Die Welt berichtet mit einem gewissen Schmunzeln, dass der bayerische Ministerpräsident Markus Söder (CSU) einst vom “schlechtesten Wirtschaftsminister aller Zeiten” sprach – und damit Robert Habeck meinte. Doch nun müsse dessen Nachfolgerin im Bundeswirtschaftsministerium, die CDU-Politikerin Katharina Reiche, mit noch schlechteren Umfragewerten als ihr Vorgänger zurechtkommen. Reiche ist seit Mai 2025 für Wirtschaft und Energie zuständig – also noch nicht einmal ein Jahr im Amt.
Laut einer aktuellen Forsa-Umfrage für RTL/N-TV zeigen sich nur 18 Prozent der Befragten im “Trendbarometer” mit der Arbeit von Wirtschaftsministerin Katharina Reiche zufrieden. Demgegenüber stehen 67 Prozent, die “nicht zufrieden” sind. Die Daten vom 27. Januar 2026 zeigen zudem, dass 15 Prozent keine Meinung zu dem Thema haben.
Die Werte für Reiche haben sich dramatisch verschlechtert.
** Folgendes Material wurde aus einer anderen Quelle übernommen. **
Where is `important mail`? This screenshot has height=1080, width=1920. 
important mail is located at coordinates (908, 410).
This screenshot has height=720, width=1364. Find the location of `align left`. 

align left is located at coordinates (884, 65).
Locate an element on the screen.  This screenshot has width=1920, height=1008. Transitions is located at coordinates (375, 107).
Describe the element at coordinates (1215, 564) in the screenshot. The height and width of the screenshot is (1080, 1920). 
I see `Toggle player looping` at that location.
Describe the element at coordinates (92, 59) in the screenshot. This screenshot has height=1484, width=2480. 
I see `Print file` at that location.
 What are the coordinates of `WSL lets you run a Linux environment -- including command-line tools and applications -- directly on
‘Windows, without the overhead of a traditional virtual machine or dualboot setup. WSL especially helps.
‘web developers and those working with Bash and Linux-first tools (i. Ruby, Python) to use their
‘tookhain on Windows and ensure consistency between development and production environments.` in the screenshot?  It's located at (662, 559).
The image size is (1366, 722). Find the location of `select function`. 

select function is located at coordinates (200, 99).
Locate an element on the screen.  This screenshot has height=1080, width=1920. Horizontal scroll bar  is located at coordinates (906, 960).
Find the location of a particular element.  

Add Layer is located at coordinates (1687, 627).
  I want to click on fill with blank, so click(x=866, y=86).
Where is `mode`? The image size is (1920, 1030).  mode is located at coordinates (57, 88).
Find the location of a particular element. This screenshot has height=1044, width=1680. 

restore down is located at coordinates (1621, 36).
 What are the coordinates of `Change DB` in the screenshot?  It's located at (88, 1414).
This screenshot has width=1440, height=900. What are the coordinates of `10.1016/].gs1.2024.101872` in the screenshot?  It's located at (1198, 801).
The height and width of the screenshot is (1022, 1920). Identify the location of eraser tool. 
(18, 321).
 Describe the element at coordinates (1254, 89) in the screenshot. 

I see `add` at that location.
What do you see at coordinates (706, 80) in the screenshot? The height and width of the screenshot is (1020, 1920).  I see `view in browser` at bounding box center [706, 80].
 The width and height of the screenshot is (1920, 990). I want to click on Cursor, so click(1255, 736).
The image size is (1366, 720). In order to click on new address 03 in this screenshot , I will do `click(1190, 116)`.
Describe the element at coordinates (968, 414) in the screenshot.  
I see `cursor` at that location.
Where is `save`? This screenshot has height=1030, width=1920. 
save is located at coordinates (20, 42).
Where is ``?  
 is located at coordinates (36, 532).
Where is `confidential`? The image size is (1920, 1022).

Im Juli 2025 waren noch 39 Prozent der Befragten mit ihrer Leistung “zufrieden”. Allerdings gaben damals auch schon 44 Prozent an, “unzufrieden” mit der CDU-Ministerin zu sein.
Eigentlich hatte Bundeskanzler Friedrich Merz (CDU) die Wirtschaftspolitik zur Chefsache und zu einem positiven Aushängeschild seiner Regierungsarbeit machen wollen.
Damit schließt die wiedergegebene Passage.